THE STATE OF TEXAS, Appellee
Jefferson County, Texas
Trial Court Cause No. 82544
Appellant William K. Hartsfield pleaded guilty to the state jail felony offense of possession of a controlled substance, cocaine, in an amount of less than one gram. See Tex. Health & Safety Code Ann. § 481.115(b) (Vernon Supp. 2002). On January 14, 2002, the trial court deferred adjudication of guilt and placed Hartsfield on community supervision for five years. Approximately four hours later, Hartsfield was arrested for public intoxication. The State filed a "Motion to Revoke Unadjudicated Probation" the next day. Subsequently, the trial court held a hearing on the State's motion, revoked appellant's community supervision, and sentenced him to two years in the state jail division of the Texas Department of Criminal Justice. With four points of error, Hartsfield appeals to this court.
We summarize appellant's points of error as follows:
Point of Error One:
Hartsfield's trial attorney was ineffective in allowing Hartsfield's "uncounseled plea" of "no contest" to public intoxication to result in the revocation of probation in the instant case.
Point of Error Two:
Hartsfield's trial attorney was ineffective at the hearing on the "State's Motion to Revoke Unadjudicated Probation" because the attorney did not seek to have the medical records -- already in the court's file -- entered into evidence; he did not present expert testimony on Hartsfield's prescribed medications' side effects; he did not appeal from the no contest plea on the public intoxication charge; he did not seek to keep the public intoxication out of evidence; and he did not secure an expert.
Points of Error Three and Four:
Hartsfield did not receive fair warning of the terms of probation; further, the trial court erred by failing to make specific findings on the ground for revocation.

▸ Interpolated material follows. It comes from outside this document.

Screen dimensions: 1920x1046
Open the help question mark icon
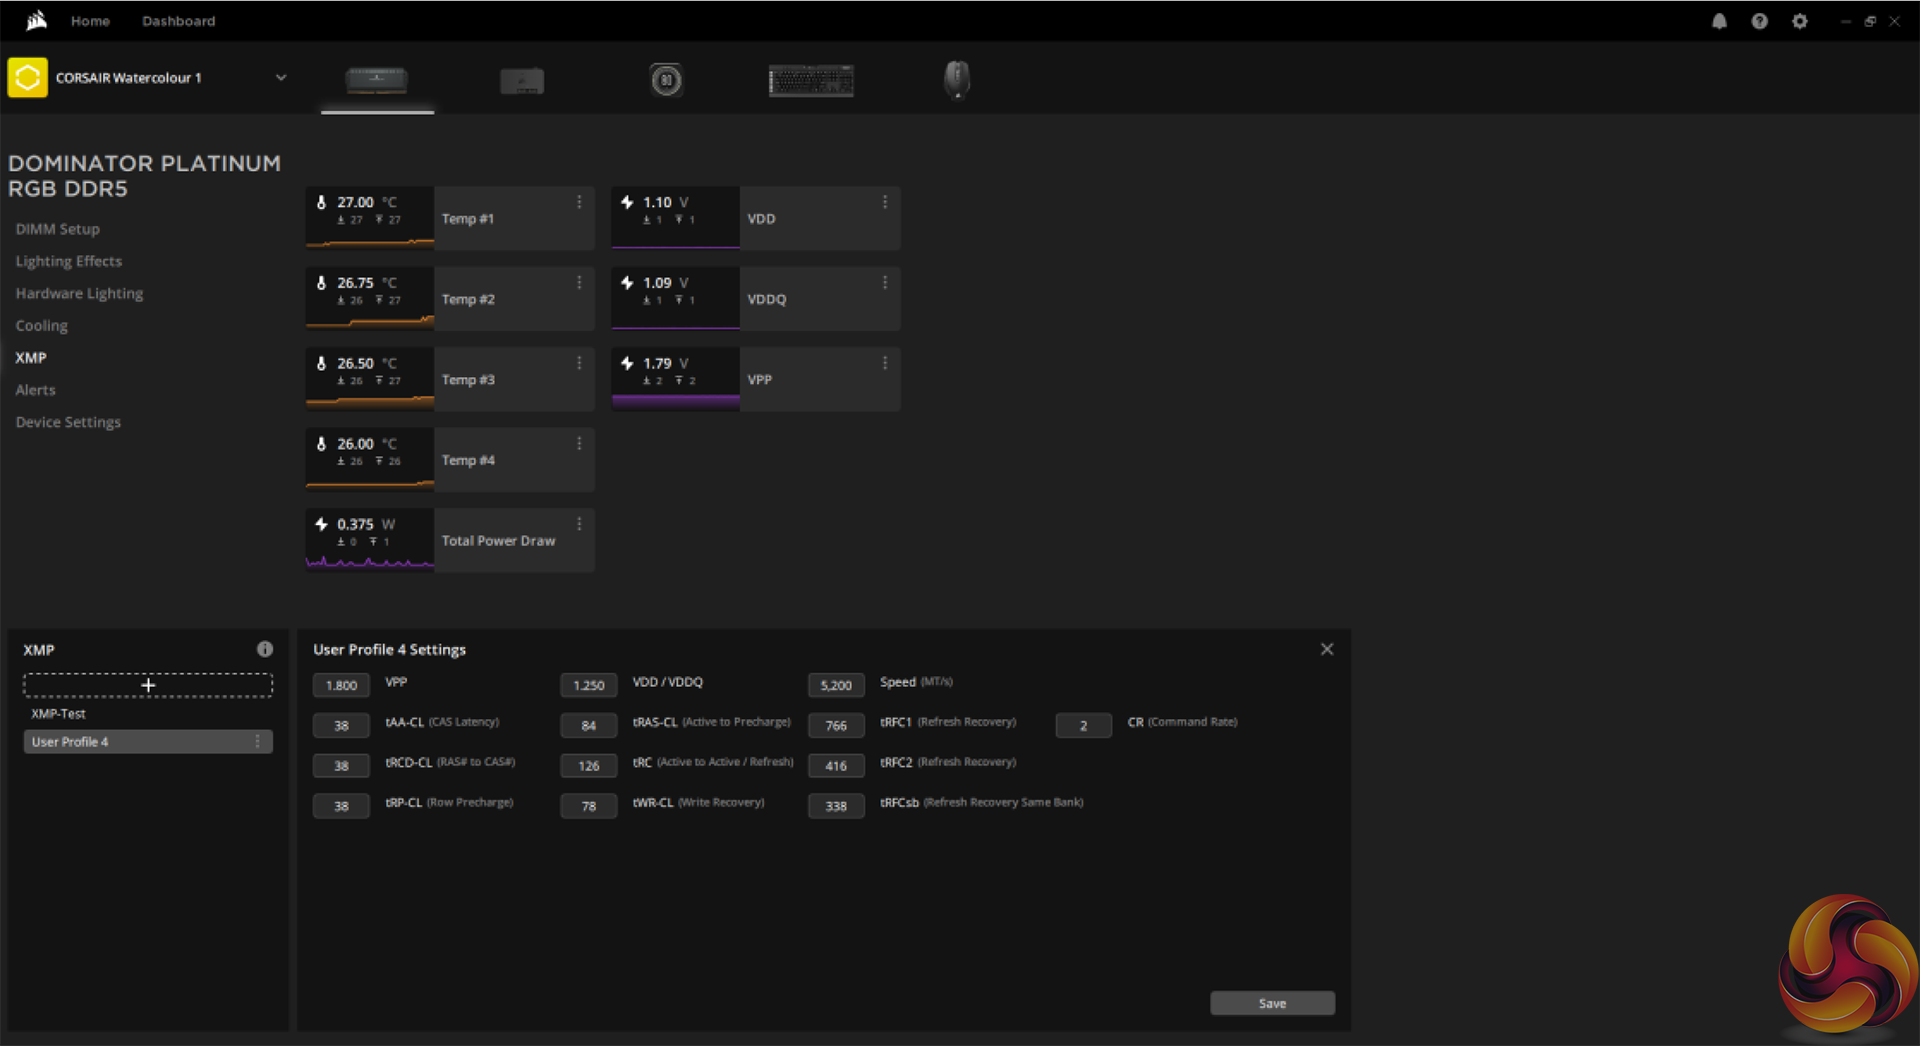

Hartsfield cannot now raise error relating to the original plea proceeding in this case, or in some other case, nor may he appeal the trial court's decision to adjudicate guilt. See Tex. Code Crim. Proc. Ann. art. 42.12, § 5(b)(Vernon Supp. 2002); Manuel v. State, 994 S.W.2d 658, 661 (Tex. Crim. App. 1999); Connolly v. State, 983 S.W.2d 738, 741 (Tex. Crim. App. 1999). As the Court of Criminal Appeals has stated, "[W]e have tried to make clear that, given the plain meaning of Article 42.12, § 5(b), an appellant whose deferred adjudication probation has been revoked and who has been adjudicated guilty of the original charge, may not raise on appeal contentions of error in the adjudication of guilt process." Connolly, 983 S.W.2d at 741. Hartsfield's points of error all relate in one way or another to the trial court's determination to adjudicate guilt, not to proceedings after adjudication of guilt, such as assessment of punishment or pronouncement of sentence. See art. 42.12, § 5(b); Perinon v. State, 54 S.W.3d 848,849 (Tex. App.--Corpus Christi 2001, no pet.). Consequently, we overrule each point of error. The conviction is affirmed.
AFFIRMED.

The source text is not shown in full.